Solche furchtbaren Ereignisse gab es, wie anderorts auch, in Schlanders bis zum Ende des 2. Weltkrieges immer wieder. Denn im 17. Jahrhundert wütete die Pest und kostete 1600 Menschen in dieser Gegend das Leben. 1805 wird Tirol bayrisch und so kam es in den folgenden Jahren zu zahlreichen blutigen Aufständen gegen die Besatzung. Einige Bürger aus Schlanders beteiligten sich aktiv an den Freiheitskämpfen unter dem Anführer Andreas Hofer. Im letzten Jahrhundert dann hatte Schlanders – wie vielerorts – zwei Weltkriege, den Faschismus und die Trennung von Österreich zu verkraften.

Die zwei Gesichter

Nur noch wenige ältere Einwohner in Schlanders und wenige Urlauber sind sich dieser langen Friedensperiode seit Ende des 2. Weltkrieges bewusst. Denn dieser Aspekt hat sicherlich keinen geringen Einfluss auf die Entwicklung Südtirols und damit auch Schlanders in den Nachkriegsjahren bis heute.

Die heutige Gemeinde Schlanders zeigt zwei Gesichter. Zum einem wird einem geradezu schwindelig, wenn man die Vielzahl an Brauchtümer betrachtet, welche die Bevölkerung sorgfältig pflegt. Vom Herz-Jesu-Sonntag bis zum Sternsingen, vom Scheibenschlagen bis zum Fasching, vom Erntedankfest bis zum Böllern, vom Martinsumzug bis zur Tradition des Schützenwesens. Die Einheimischen bewahren mit viel Liebe ihre Traditionen. Die Touristen zeigen sehr, sehr großes Interesse an den Tiroler Bräuchen.

Zum anderen präsentiert sich Schlanders auch als eine weltoffene Gemeinde mit einer unglaublich reichen Infrastruktur, woran der starke Tourismuszuwachs in den letzten Jahrzehnten einen großen Anteil hat. Durch moderne Bewirtschaftungsmethoden und auch neu entdeckte Landwirtschaftszeige wie der Obstbau hat sich auch das Bild der Jahrhunderte lang landwirtschaftlich geprägte Gegend verändert. Neben dem boomenden Dienstleistungssektor durch den starken Fremdenverkehr haben sich auch zahleiche Handelsfirmen angesiedelt.

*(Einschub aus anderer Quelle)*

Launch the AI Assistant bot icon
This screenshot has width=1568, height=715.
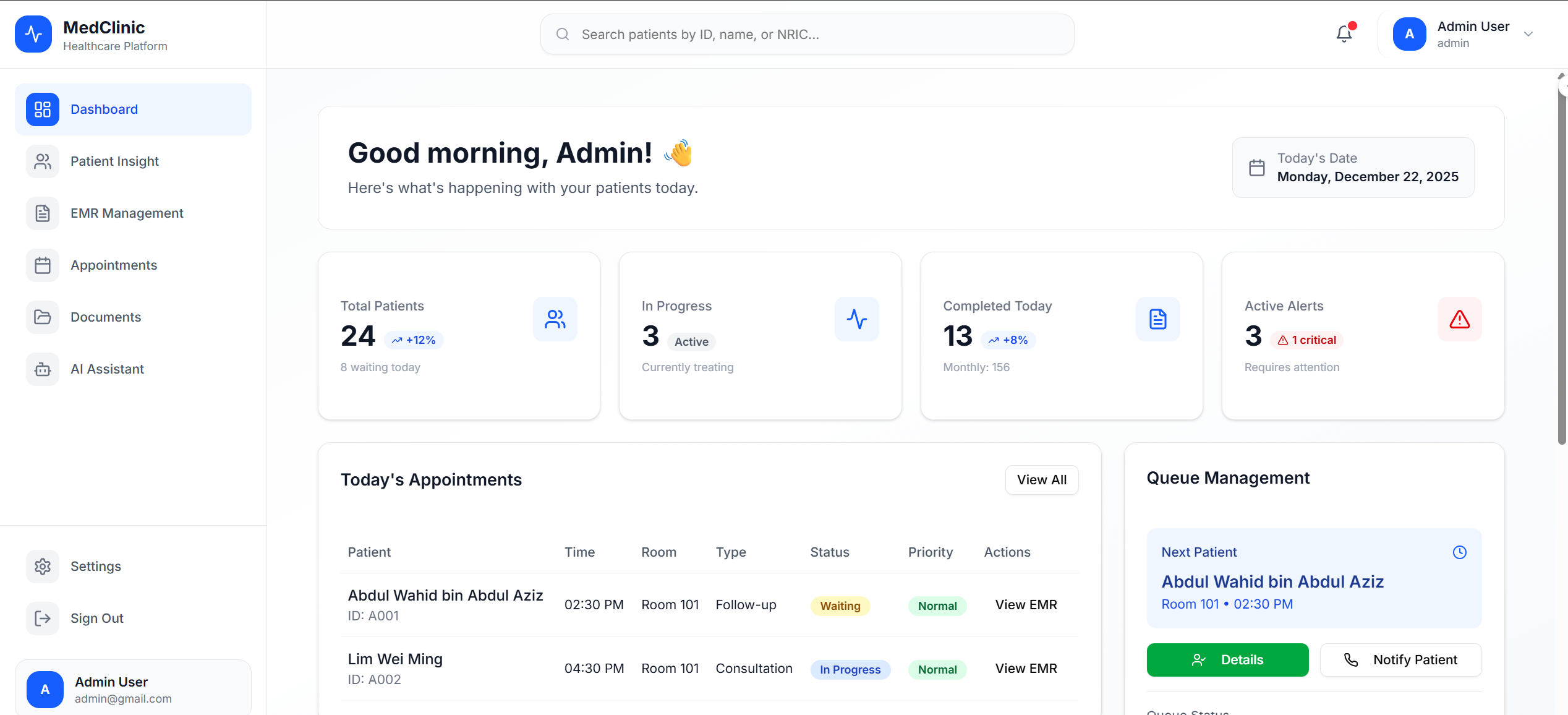(x=42, y=369)
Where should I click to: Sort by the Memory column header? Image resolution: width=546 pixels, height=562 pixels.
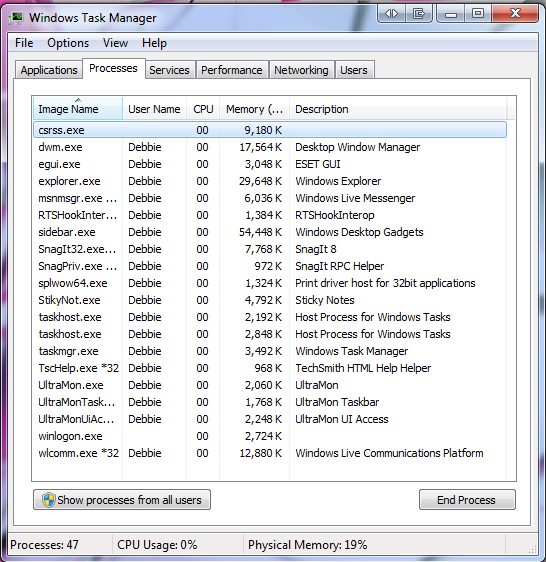tap(254, 109)
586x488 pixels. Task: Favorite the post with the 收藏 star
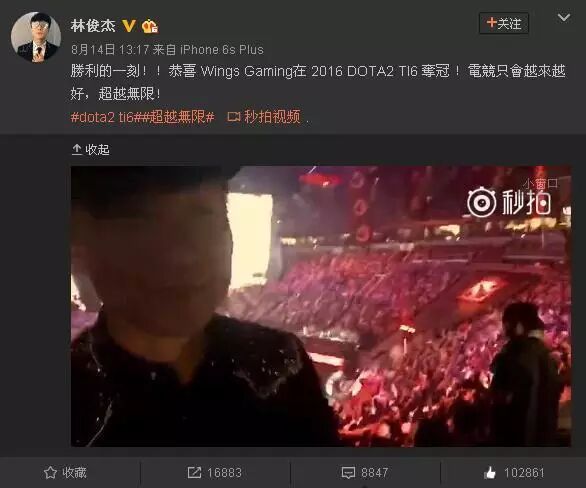(x=65, y=473)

Auch Sportfreunde haben hier ein großes Betätigungsfeld. So hat Schlanders einen Alpen, Fußball-, Tennis-, und Tauchverein. Auch ist ein Reiterhof zugegegen und ein Schwimmclub organisiert. Für die Wintersportler gibt es einen Snowboard Club. Für kulturell Interessierten existiert ein Kulturladen mit sämtlichen gewohnten Angeboten.

Tatsächlich gibt es auch einen Fanclub TSV 1860 München und FC Bayern München.

Sehenswert!

Schlanders ist also einen Besuch wert. Schon der Hauptort selbst erzählt durch die Aneinanderreihung von historischen Gebäuden von seiner ereignisreichen Geschichte. Zu erzählen haben auch die Schlösser und die Kirchen (Schloss Schlandersburg und Schlandersberg, sowie die Pfarrkirche und die Kapuzinerkirche mit Kloster usw.). Doch am lebendigsten und am schönsten und umso einladender sind wie überall in Südtirol die Schönheiten der Schöpfung!